- **TASKS**:
**a.** Answer these questions about the briefing note on the SDGs and mining, one answer per line, marked the same way:
(i) How many targets are the 17 Sustainable Development Goals broken down into?
(ii) Heavy-metal mining is increasing to meet the needs of which industry?
(iii) Under which SDG does Altech Chemicals incorporate a range of measures?
**b.** The briefing note on the SDGs and mining names the stages of a mining business across which Altech Chemicals Ltd takes water conservation seriously. List all of them.
**c.** Continue the briefing note on the SDGs and mining from the point where it stops.

The United Nations 17 Sustainable Development Goals are broken down into 169 targets and 231 unique indicators. Although framed for governmental responses, many of these targets and indicators are readily applicable to companies – particularly those seeking to address (as many are) the SDGs as part of their wider ESG programme. In this series of Briefing Notes, Sustainable Capital will draw on examples from some of our clients to illustrate how selected SDG targets and indicators are being addressed.
The mining industry does not have a good track record when it comes to pollution and water pollution in particular. This is especially true in mining for heavy metals (which are extremely toxic/poisonous) and in the global south (where much of this mining takes place). It is, therefore, perhaps paradoxical, that in this age of ESG and the SDGs, globally mining in heavy metals (and associated minerals) is already increasing to meet the needs of the battery production industry.
For modern mining companies like Altech Chemicals Ltd, taking water conservation seriously, from planning, through production to having an exit strategy are central to their business ethos. Altech Chemicals, therefore, incorporates a range of measures under SDG 6 (Clean water and sanitation) into its business practices.

- **DATASET RECORDS**:

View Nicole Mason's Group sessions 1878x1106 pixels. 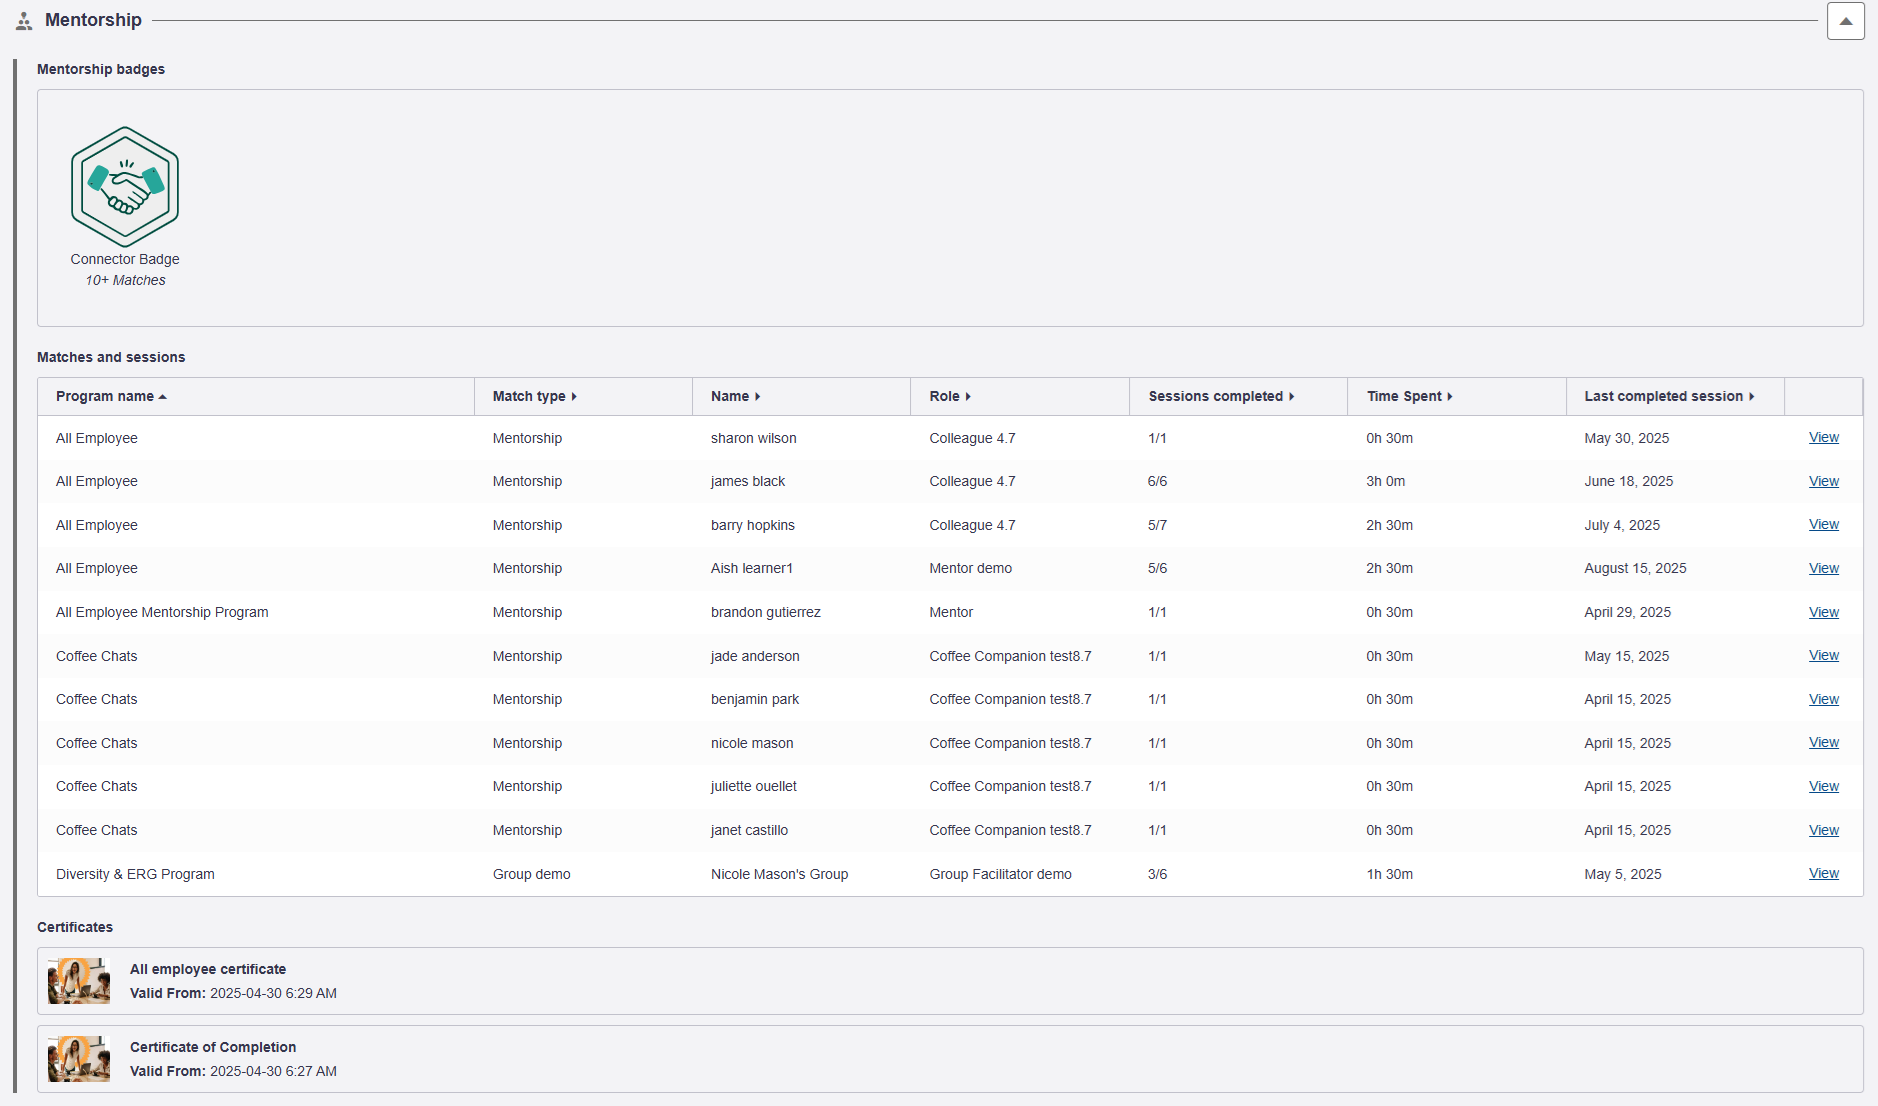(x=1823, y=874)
* * *
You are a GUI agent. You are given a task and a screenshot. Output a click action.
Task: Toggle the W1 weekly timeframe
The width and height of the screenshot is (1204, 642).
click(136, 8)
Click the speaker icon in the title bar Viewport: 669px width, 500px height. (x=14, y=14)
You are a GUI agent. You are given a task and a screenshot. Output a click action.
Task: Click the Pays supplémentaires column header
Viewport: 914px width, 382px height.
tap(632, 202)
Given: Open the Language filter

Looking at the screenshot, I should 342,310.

- **RESPONSES TO THE TASKS**:
**a.**
(i) 169
(ii) The battery production industry
(iii) SDG 6 (Clean water and sanitation)

**b.**
- Planning
- Production
- Having an exit strategy

**c.**
Altech Chemicals Limited is aiming to become one of the world’s leading suppliers of high purity alumina for the battery market. Material for the plant will be sourced from the Company’s 100%-owned kaolin deposit at Meckering, Western Australia.
It is important to remember that not all SDGs and certainly not all targets and indicators are relevant to every company. Companies are, in fact, pretty much free to choose which of the SDGs, targets and indicators are most relevant to their activities – the important thing is to be clear about this and to be explicit about the intended impact of each measure. There is, however, one caveat, to wit, the SDGs, their targets and indicators cannot be offset: companies cannot offset one SDG against another. Honesty and integrity is, after all, a key element of the G in ESG.